EXERCISE INSTRUCTIONS:
Restate the passage on the city above the ruins from the words "The place above the ruins refers" up to and including the words "like a square.", switching "heavenly city" to "celestial city".

TEXT SECTION:
• • • •
By the time we get to chapter 40, Ezekiel was in the ruins for 25 years, he had seen enough devastation. God wanted to reveal a little bit of what’s in store for those who dwell above the ruins and those who would eventually live above the ruins. He told Ezekiel to, “watch and listen and take to heart everything I show you, for you have been brought here so I can show you many things”(Ezekiel 40: 3). Using His linen measuring rod, He outlines the measurements for the city.
God leaves no detached detail. From Genesis to Revelation, we see God revealing Himself, His plans and His purpose in the work of man’s restoration. He took Moses to the top of the mountain and revealed to him the temporal land of promise. He took Ezekiel and revealed to him a glimpse of the eternal land of promise.
The place above the ruins refers to the state of our consciousness of and our communion with God’s Spirit. The place above the ruins is also a real place. It is the heavenly city where God lives and the place He is preparing for us. God used 8 chapters to outline such careful detail and significance of this city in Ezekiel chapters 40 – 47. He left no measurement uncut, no side unmeasured, no height untailored. Everything was perfect, like a square.
As I read, I also thought about Noah; God gave him detailed instructions to build the ark. Those 8 chapters left me wondering, why God laid out such specificity about the city. There was no room for misunderstanding. Every square feet was well calculated. Every corner was accounted for. Every floor had its purpose. Every pillar, passage, pavement, palm tree, every column, every entrance, every exit was important. As I did, you may asking, why?
God tells us why in Ezekiel 43: 4, “this is the basic law of the Temple: Holiness! The entire top of the hill where the Temple is built is holy.” No more corruption. No more idolatry. No more whoredom. No more broken promises. Everything is Holy. Everywhere is Holy. Everyone lives in Holiness. God’s ultimate goal is to eradicate sin.
• • • •
SUPPLIED RECORDS:
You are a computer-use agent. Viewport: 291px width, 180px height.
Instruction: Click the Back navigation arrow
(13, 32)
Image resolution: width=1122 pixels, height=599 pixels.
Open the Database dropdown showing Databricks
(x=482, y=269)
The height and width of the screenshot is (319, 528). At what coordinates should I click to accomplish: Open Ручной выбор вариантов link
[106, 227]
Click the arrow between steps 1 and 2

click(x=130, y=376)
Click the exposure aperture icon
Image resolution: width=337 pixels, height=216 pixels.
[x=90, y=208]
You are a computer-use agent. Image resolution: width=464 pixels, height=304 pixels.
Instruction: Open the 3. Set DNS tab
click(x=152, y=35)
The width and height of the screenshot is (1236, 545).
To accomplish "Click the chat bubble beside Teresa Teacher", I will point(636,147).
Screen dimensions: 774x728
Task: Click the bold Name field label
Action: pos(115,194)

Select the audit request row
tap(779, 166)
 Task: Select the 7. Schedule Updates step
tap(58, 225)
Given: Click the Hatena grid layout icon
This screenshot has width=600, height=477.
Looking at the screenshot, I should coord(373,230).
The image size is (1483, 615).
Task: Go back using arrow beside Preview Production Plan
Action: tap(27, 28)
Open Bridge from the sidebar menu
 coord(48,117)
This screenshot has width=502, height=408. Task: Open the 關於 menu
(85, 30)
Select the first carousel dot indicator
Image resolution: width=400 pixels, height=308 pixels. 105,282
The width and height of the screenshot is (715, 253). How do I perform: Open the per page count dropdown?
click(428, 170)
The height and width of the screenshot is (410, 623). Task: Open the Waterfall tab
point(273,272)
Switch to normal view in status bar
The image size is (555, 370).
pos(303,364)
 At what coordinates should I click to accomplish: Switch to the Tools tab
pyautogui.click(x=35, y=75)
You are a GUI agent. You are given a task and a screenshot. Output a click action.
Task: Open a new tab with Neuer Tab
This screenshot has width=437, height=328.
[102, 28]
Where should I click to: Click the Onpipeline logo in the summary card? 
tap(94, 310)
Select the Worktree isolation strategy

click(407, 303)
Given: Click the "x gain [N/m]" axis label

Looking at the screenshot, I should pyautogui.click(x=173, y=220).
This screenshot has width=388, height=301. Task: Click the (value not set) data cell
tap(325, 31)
• • • •
THE COMPLETED TASK:
The place above the ruins refers to the state of our consciousness of and our communion with God’s Spirit. The place above the ruins is also a real place. It is the celestial city where God lives and the place He is preparing for us. God used 8 chapters to outline such careful detail and significance of this city in Ezekiel chapters 40 – 47. He left no measurement uncut, no side unmeasured, no height untailored. Everything was perfect, like a square.